Our plan was to ride our bicycles to the Zen Monestary – 20 km outside of Kyoto. However, it rained on our departure day, so we decided to leave the bikes at the Kyoto train station and to pick them up after the retreat.
The train ride out to Kameoka was breathtaking! The train went through the mountains and crossed beautiful rivers on high bridges. The monestary itself was in a tiny village, surrounded by rice fields.
The monestary at this point had four permanent residents. Roshi, the spiritual leader of the monestary, was traveling in Europe. In his absence, Gentoku Zurbriggen was running the place. The other residents were Congo, Bjorn and Dima. Last, the monestary had one guest, Jolanta, who was from Poland.
We knew, more or less, what we were getting into, as the daily schedule was listed on the Monestary’s web site: Getting up at five in the morning, meditation, lectures, chants, etc. But here came the first disappointment: While I was hoping for spiritual guidance during the reatreat, there wouldn’t be any lectures in August and September – summer break during Roshi’s absence. As frustrating was the fact that there was no real guidance for anything. If we did something wrong, it was pointed out harshly, and that was it. What could be done wrong? Not bowing when it was required, stepping forward with the wrong foot, sitting incorrectly, folding the napkin in the wrong way, putting the chopsticks down incorrectly, etc. By reprimenting rather than guiding, the atmosphere during ceremonies was harsh. It was supposed to be a humbling experience. But due to this behavior, I missed the spiritual atmosphere that a place like Suan Mokkh definitely had.
The atmosphere during non-ceremonial times was quite different. Gentoku, who during ceremonies never smiled a bit, was quite pleasant and approachable. Yet many answers were left open. In Zen, practice comes before the teachings. The student is supposed to give complete trust into the teacher, even if he doesn’t understand the reasons for practicing. In fact, I was pointed to the book Zen in the Art of Archery by Eugen Herrigel, a book that was high on my reading list anyway. For years, Herrigel practices miniscule aspecs of archery, without really understanding the reasons, trusting in his teacher.
This kind of trust in the teacher makes sense and is certainly required, once the commitment of staying years in a monestary is made. But for me, as a guest, trying to understand Zen, this approach just didn’t work for me. Without proper guidance, all I saw were empty rituals.

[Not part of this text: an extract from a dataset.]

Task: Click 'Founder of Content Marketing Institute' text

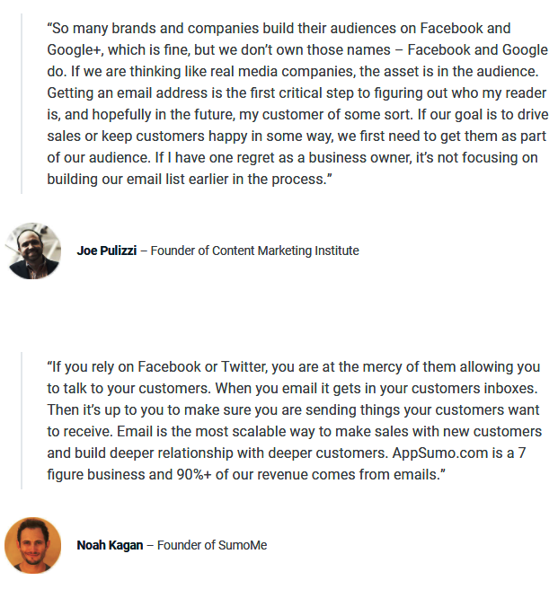Action: (x=254, y=251)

To make things worse, this retreat was not silent. The reatreat at Suan Mokkh was silent, because in Buddhism, “right speach” is very important. To prevent wrong speach, silence was required. Not so at this monestary. The talks and discussions were heated and awkward at times. Dima had the unpleasant habbit of never letting anybody finish a sentence. He and Jolanta were confirming each other in their superiority, and frankly, that kind of talk is at odds with spiritualty – at least in my opinion.
Still, I don’t regret having spent the time there. Now I know how monestary life feels like – this is an insight I could never have gained from just reading a book or watching a movie. Being there, being humbled or even humiliated is nothing that could be learned otherwise. IÂ@can see how it can provide refuge for somebody who is lost. I can see how one can benefit from life there – although it takes years, not days or weeks, to benefit. The vegetarian food was great, and it felt nice to be part of it, to help in the kitchen or to clean house and garden. Bjorn was playing the flute most beautifully in the evenings. I am grateful for these insights.
Over the days, I developed a really bad cough and was constantly wet with cold sweat. I would have loved to spend a full week there, but considered my physical wellness more important than the spiritial experience. Which was a good thing – the doctor in Kyoto told me that my infection could easily have evolved into a Bronchitis – the last thing I needed on a trip like this. And I had a great experience with the doctor, Sakabe Yoshio, who treated me at his own clinic, the Sakabe International Clinic in Kyoto. He not only spoke English very well but also German, and he insisted on giving me an autographed copy of the book he wrote, Night Autopsy Room: Seven Tales of Life, Death, and Hope. This will be great travel reading.